I take a look at a decision like Maynard's--being already near the end of her life, with an interest in sparing her family further pain and in maintaining her lucidity towards the end, as being basically in the model of a Stoic ending--I think the possibility of losing that which makes up one's mental self is what can strike one as particularly horrifying to face--especially knowing that it draws out the dying for one's family as well. I see this type of death as having an intentionality far different than that of, say a lovelorn young person flinging their life away on impulse.

Hi Vixen, I can promise you that you will never be more dead than you are right now.

Yes, but consider the company I'm in! Following the thought of Lucretius the Epicurean, there's nothing to cling to in life and nothing to be feared in death. I think it is a shame Epicurus isn't better known--he taught against fear of imaginary crimes and that death can also be a consolation. His reputation for hedonism is rather overstated--Epicureans recognized the importance of moderation; the result of seeking out "kicks" for their own sake is, unfortunately, a kind of anhedonia. But his material line of thinking has been influential for natural science and utilitarian ethics.
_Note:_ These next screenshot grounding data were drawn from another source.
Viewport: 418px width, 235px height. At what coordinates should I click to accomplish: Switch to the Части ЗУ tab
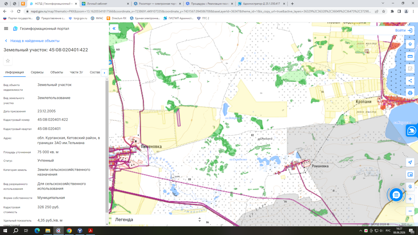[x=76, y=72]
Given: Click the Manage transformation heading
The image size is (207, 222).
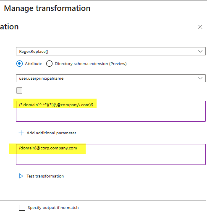Looking at the screenshot, I should pyautogui.click(x=47, y=8).
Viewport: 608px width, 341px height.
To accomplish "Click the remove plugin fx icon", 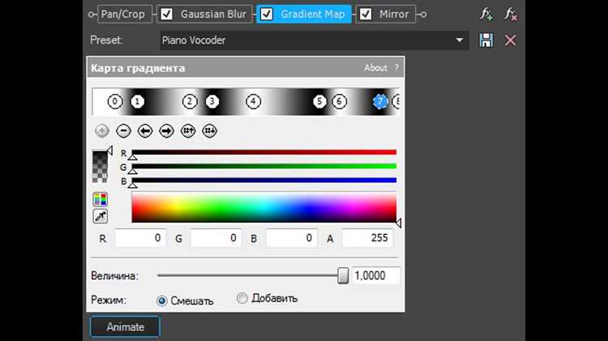I will click(510, 15).
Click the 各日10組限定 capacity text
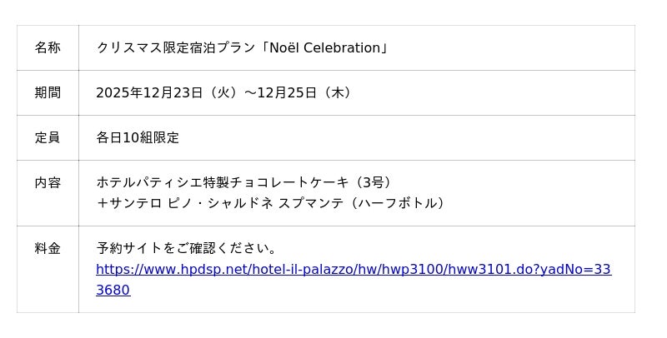This screenshot has width=667, height=338. point(138,138)
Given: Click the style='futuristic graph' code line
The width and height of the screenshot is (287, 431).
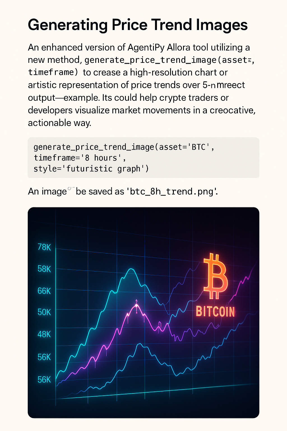Looking at the screenshot, I should pos(91,169).
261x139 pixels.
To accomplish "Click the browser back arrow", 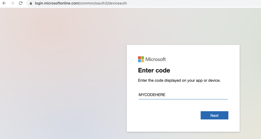I will (x=4, y=3).
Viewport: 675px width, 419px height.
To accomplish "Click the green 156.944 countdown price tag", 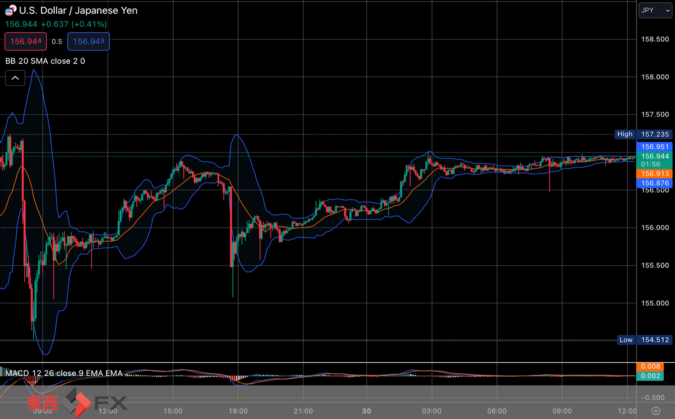I will (654, 160).
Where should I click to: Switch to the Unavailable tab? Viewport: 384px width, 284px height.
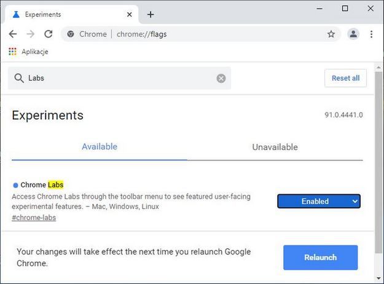coord(275,147)
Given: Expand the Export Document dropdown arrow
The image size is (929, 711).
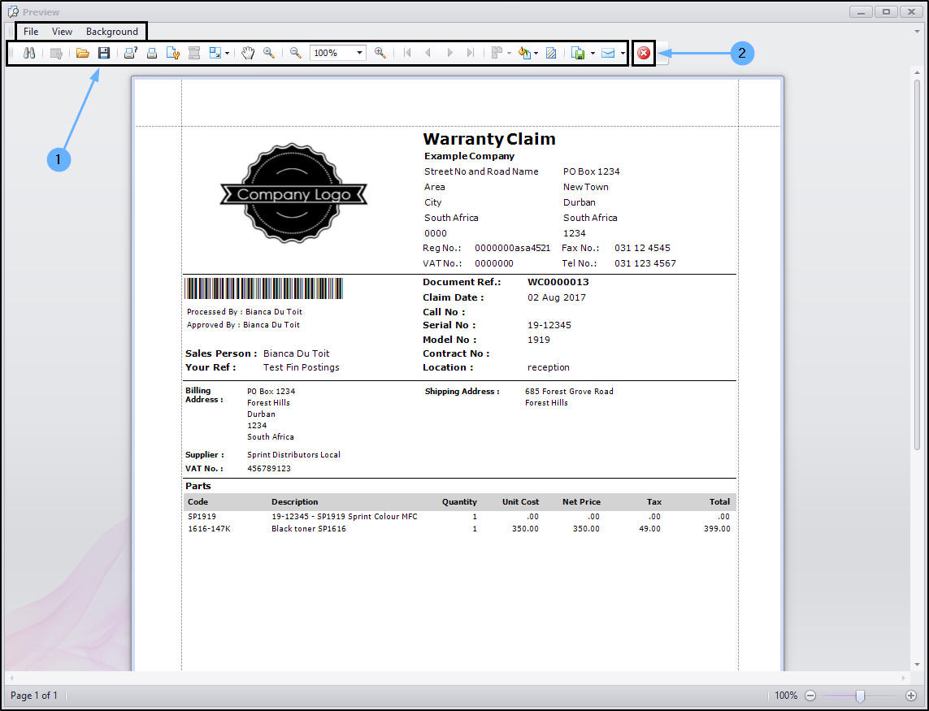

Regarding the bardo--the ancient schools prepared people with images to guide them beyond death, which is why even spiritual people might prefer having some mental preparation or expectation about the moment of their passing. Allowing that metempsychosis has some plausibility for me (some of my life would make sense in the context of having "prior engagements"), seeing suicide as an escape is obviously not really possible--one changes one's situation, but doesn't get free from oneself.

At the risk of seeming glib, I'll say one thing for the Akashic Record--it's neigh impossible to cancel your subscription, and they always seem to know where to deliver your bill.